Although suicide has been high among white Americans across all age groups, suicide rates among Black children is on the increase, according to a study last year led by Jeffrey Bridge, epidemiologist at the Research Institute at Nationwide Children’s Hospital in Columbus, Ohio and associate professor of pediatrics at The Ohio State University. The study, published in the journal JAMA Pediatric, found that suicide rates among children ages 5 to 11 did not change between 1993 and 2012. However, the rates among Black boys taking their own lives jumped from 1.78 to 3.47 per 1 million. At the same time, suicides among white boys dropped from 1.96 to 1.31 per million. Between 2008 and 2012, 41 Black boys and 73 white boys committed suicide. Bridge said the increase in Black suicides was surprising.
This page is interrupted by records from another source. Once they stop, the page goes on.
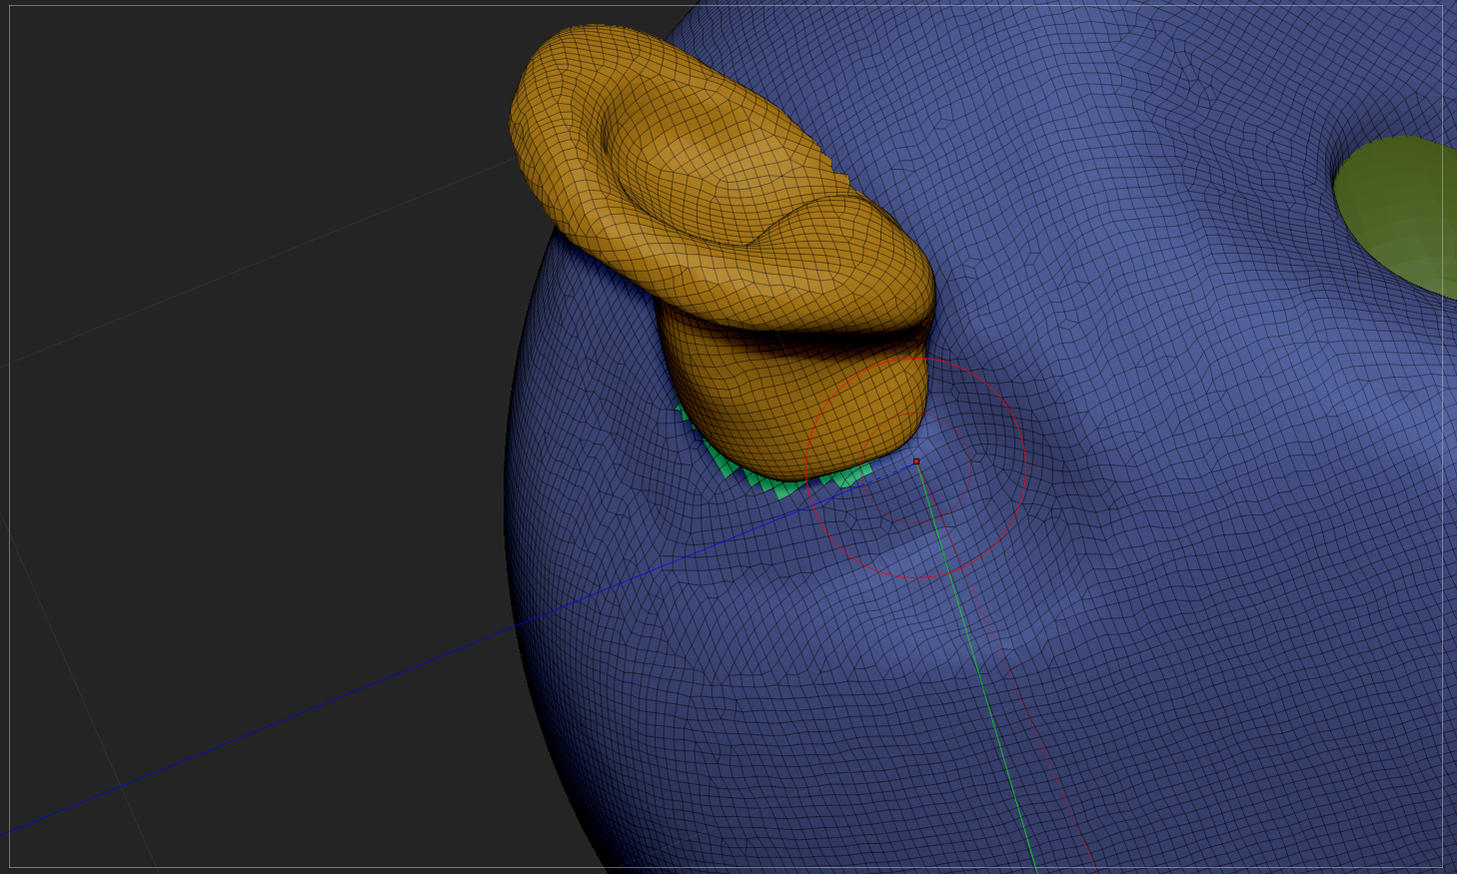Click the ear lobe area of the orange mesh
This screenshot has width=1457, height=874.
coord(790,420)
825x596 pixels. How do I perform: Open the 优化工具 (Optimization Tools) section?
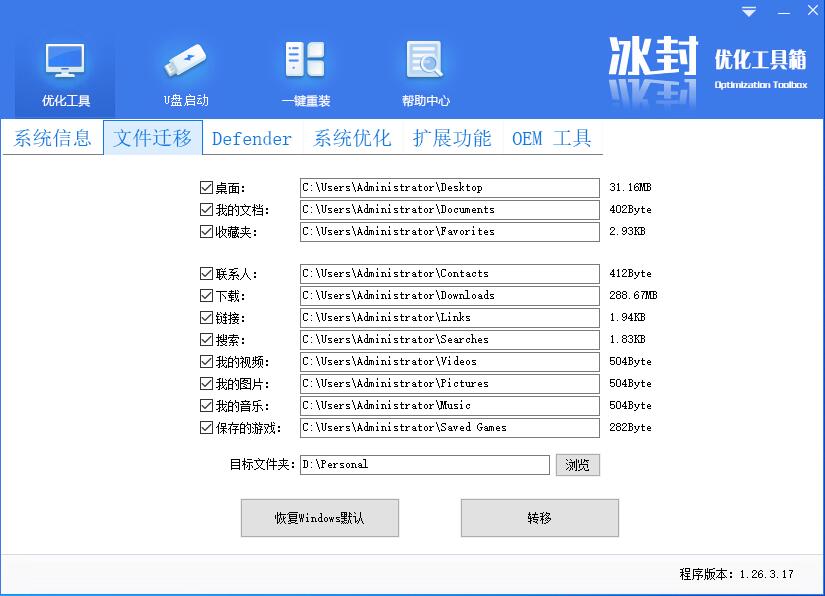click(x=65, y=74)
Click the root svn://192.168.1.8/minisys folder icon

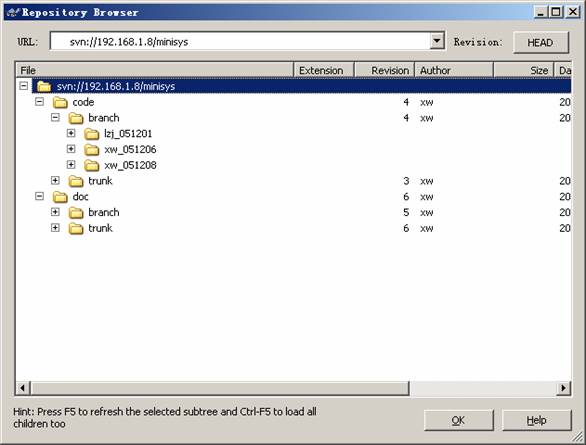(44, 86)
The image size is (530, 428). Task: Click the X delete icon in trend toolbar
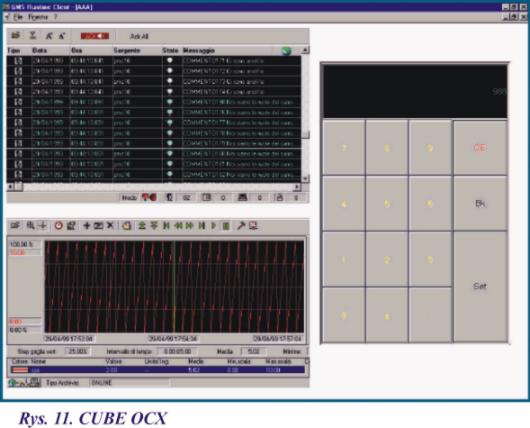click(x=110, y=225)
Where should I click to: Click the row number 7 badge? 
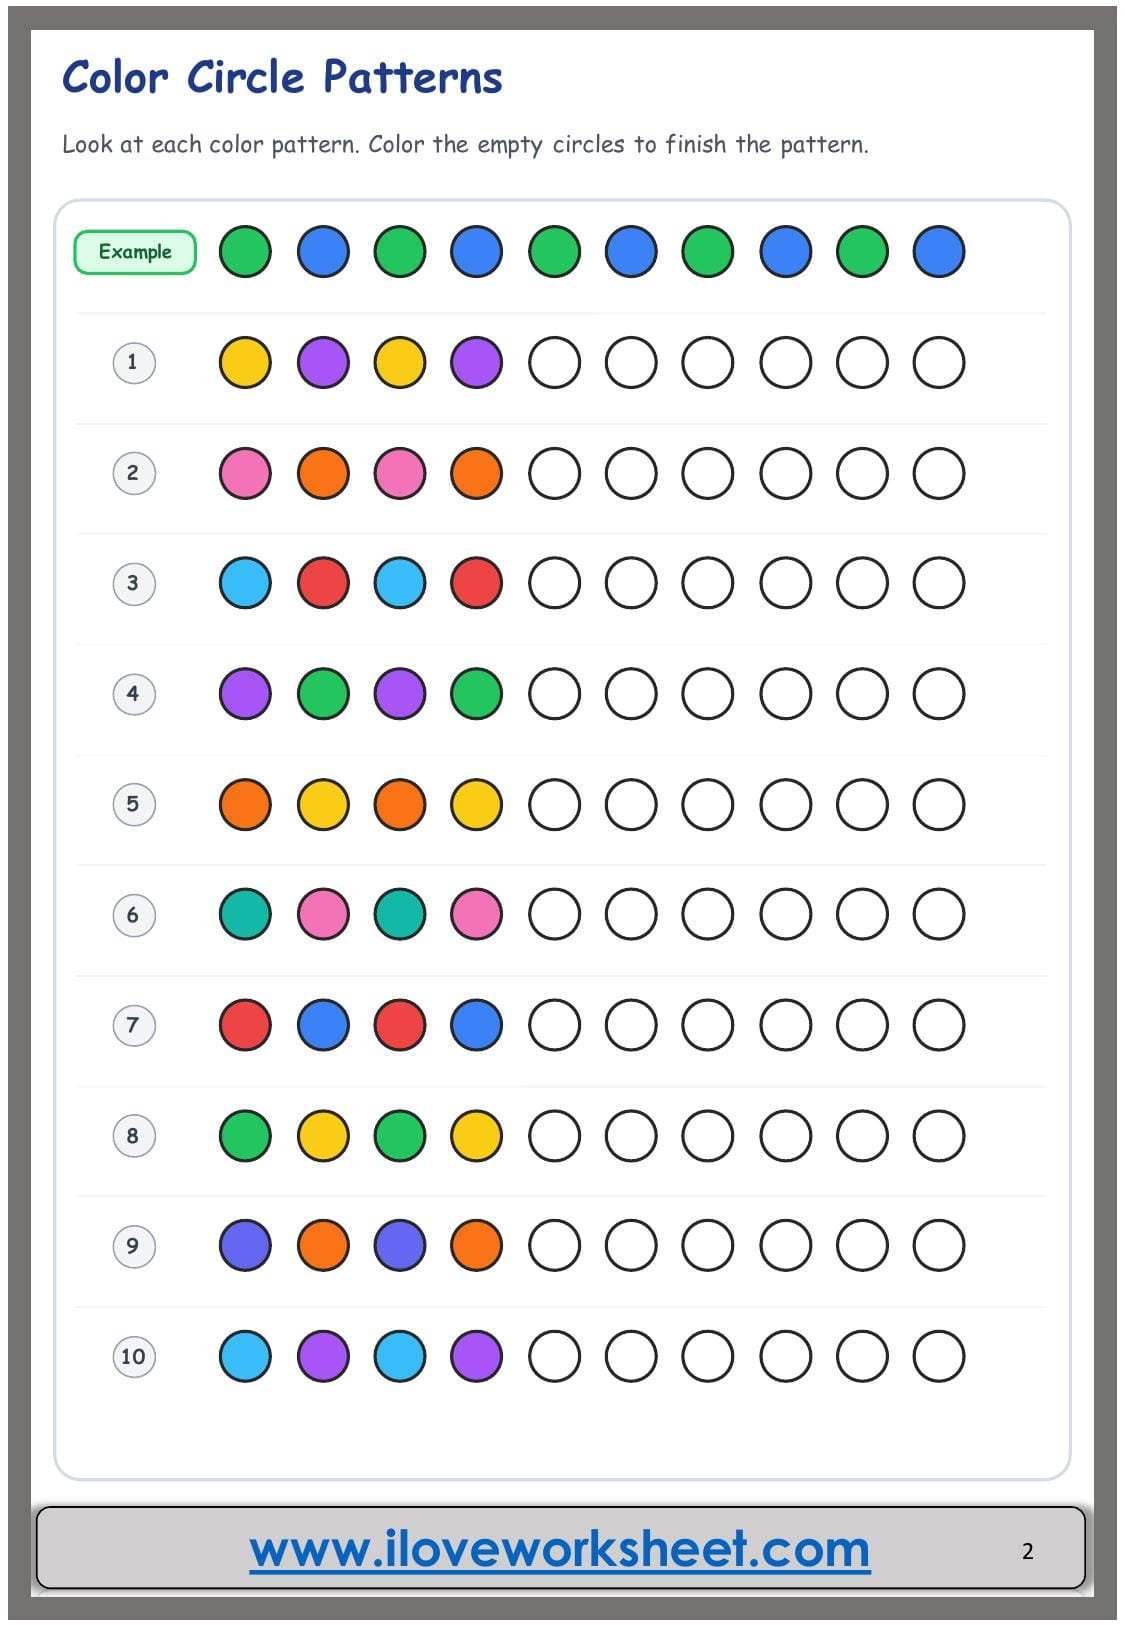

One newly formed organization, the Steve Fund, was formed to address the mental health of college students of color and support their emotional well-being. The group points to various factors that lead to increases in depression and anxiety among college students of color, including bias incidents on campus. Further, “negative impacts of micro-aggressions on students of color have emotional, physical, and academic costs resulting in disconnection and disengagement from school, weakened social networks and erosion of academic self-concept.” All of these have an impact on the students’ well-being and academic achievement.
Amid the sad news coming out of Cincinnati, we are reminded that suicide is an important issue for the Black community to address nationwide. If we are to stem the tide of a growing crisis, the first step is acknowledging the problem exists and piercing the veil of stigma towards mental health distress among African-Americans and our young people.